• **Work required**:
Show every line of the records below that contains the word "computer".

━━━━━ Stored data ━━━━━

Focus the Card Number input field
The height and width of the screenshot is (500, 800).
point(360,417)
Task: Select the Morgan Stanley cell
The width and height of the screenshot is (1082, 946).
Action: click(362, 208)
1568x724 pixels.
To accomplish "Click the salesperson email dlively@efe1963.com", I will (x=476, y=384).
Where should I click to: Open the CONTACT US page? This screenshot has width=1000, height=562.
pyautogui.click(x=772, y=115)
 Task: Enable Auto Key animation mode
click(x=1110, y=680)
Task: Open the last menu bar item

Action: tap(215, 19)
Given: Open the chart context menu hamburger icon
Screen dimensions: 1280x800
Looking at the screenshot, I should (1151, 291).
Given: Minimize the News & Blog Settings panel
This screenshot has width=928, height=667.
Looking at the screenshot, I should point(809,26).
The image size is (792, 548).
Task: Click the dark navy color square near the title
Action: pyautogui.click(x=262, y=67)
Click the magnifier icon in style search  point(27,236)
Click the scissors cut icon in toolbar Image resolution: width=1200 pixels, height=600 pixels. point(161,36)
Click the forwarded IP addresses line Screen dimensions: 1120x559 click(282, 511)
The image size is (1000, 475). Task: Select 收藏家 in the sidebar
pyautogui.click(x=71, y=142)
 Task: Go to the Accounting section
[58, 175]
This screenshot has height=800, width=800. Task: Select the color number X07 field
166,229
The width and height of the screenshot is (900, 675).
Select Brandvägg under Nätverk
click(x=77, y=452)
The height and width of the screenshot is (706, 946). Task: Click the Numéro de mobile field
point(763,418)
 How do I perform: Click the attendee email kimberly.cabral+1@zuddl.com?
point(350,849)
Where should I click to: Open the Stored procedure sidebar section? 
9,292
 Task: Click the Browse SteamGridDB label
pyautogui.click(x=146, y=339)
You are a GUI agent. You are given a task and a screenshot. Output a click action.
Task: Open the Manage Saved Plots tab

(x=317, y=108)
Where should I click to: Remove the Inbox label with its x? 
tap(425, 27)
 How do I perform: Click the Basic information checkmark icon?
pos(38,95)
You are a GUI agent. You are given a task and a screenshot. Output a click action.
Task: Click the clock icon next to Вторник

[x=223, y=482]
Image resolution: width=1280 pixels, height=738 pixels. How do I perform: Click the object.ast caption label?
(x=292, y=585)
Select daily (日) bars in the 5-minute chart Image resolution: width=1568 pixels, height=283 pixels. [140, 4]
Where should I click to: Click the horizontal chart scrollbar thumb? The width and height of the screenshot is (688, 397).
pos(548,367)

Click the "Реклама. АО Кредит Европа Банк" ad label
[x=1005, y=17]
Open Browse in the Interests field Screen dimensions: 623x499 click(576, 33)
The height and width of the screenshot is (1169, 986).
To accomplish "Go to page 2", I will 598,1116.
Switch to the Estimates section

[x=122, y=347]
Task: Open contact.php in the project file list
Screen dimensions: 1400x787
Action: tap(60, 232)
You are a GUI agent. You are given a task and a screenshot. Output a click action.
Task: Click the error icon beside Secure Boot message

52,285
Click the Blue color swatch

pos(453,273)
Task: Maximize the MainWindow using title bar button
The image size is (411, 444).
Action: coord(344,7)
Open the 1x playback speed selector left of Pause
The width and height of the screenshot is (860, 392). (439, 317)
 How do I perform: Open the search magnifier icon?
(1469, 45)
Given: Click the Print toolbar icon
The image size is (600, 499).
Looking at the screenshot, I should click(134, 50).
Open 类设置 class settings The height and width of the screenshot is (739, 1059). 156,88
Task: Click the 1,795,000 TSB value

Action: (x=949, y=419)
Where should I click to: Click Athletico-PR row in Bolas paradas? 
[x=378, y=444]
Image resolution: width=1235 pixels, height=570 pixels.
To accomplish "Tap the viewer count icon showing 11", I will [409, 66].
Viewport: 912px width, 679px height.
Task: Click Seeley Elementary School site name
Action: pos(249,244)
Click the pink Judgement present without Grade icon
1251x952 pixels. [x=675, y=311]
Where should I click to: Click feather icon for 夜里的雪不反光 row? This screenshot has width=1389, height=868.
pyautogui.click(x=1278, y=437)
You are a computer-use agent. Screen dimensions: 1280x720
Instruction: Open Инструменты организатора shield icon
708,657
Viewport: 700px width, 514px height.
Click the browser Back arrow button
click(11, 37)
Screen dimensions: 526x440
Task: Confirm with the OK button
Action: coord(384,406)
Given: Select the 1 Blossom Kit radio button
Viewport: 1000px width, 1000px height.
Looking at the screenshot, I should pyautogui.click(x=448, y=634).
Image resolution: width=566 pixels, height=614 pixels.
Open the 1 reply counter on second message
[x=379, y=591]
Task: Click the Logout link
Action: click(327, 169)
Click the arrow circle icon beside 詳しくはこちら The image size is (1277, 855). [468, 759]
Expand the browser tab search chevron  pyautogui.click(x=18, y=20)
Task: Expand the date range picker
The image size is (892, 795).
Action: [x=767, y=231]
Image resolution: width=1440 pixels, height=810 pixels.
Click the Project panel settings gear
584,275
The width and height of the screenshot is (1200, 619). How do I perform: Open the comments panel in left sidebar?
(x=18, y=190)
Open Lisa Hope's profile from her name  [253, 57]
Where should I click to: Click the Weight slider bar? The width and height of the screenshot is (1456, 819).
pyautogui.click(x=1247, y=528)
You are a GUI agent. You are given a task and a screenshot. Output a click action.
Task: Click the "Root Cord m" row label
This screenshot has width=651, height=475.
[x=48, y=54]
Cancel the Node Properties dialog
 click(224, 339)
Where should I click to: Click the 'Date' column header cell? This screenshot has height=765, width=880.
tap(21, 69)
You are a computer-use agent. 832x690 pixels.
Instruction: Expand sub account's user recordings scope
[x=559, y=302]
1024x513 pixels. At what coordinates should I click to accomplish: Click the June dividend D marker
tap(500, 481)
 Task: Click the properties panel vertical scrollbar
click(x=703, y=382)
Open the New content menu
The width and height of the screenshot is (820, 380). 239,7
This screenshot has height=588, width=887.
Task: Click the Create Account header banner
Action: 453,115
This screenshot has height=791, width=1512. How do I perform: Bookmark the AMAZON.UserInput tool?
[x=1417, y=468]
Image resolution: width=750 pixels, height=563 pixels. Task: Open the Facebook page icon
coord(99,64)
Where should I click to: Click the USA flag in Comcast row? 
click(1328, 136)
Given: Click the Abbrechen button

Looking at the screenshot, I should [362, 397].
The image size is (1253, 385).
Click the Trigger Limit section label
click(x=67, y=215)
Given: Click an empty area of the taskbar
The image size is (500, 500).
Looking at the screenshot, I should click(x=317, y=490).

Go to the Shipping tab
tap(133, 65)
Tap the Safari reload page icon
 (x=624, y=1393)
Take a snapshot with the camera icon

━━━━━

• **Solution**:
You are a computer-use agent. Screen dimensions: 1280x720
You are a computer-use agent. 832x690 pixels.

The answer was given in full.